# PAGE
Example 1   Let $K=\Rats(\sqrt{-d})$ be a quadratic imaginary number field. Then $K$ has only two embeddings which, in fact, are complex-conjugate embeddings: $$\psi\colon K \to \Complex, \sqrt{-d} \to \sqrt{-d}$$ $$\overline{\psi}\colon K \to \Complex, \sqrt{-d} \to - \sqrt{-d}$$ The archimedean place $w=(\psi,\overline{\psi})$ is lying above the unique archimedean place of $\Rats$ : $$\phi\colon \Rats \to \Reals$$ and therefore, the place $v=\phi$ ramifies in $K$ .

# SET TASKS
1 – In the example on quadratic imaginary number fields, what happens to the place $v=\phi$ of $\Rats$ in $K$?
2 – Continue the example on quadratic imaginary number fields, picking up right after its final sentence.

# SUPPLIED MATERIAL
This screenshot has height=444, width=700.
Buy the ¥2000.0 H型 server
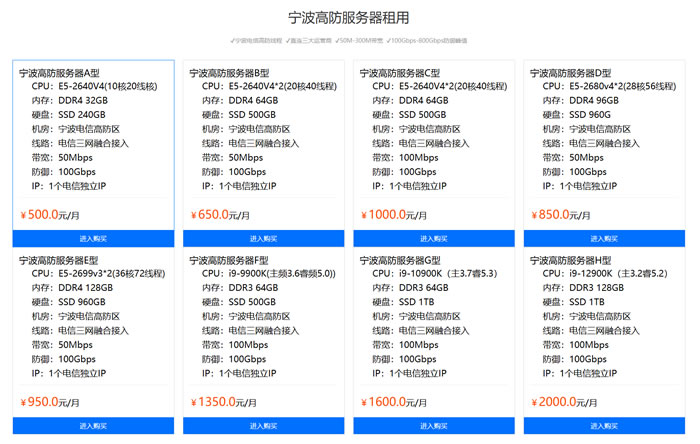pyautogui.click(x=604, y=425)
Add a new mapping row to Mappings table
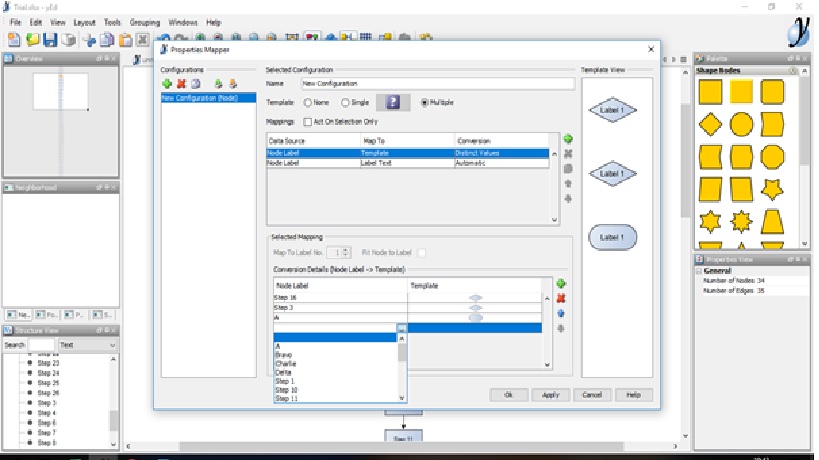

# RESPONSES
1 – It ramifies in $K$.

2 –
Example 2   Let $K$ be a CM-field i.e. $K$ is a totally imaginary quadratic extension of a totally real field $K^+$ . Then we claim that the extension $K/K^+$ is totally ramified at the archimedean (or infinite) places. Indeed, let $v$ be an archimedean place of $K^+$ . By assumption, $K^+$ is a totally real field, thus all its places are real, and so, $v$ is real. Let $w$ be any archimedean place of $K$ lying above $v$ (i.e. extending $v$ to $K$ ). Since $K$ is totally imaginary, the place $w$ is a pair of complex embeddings, and therefore $v$ ramifies in $K/K^+$ . Thus, all archimedean places of $K^+$ ramify in $K$ and $e(w|v)=2$ for all $w|v$ .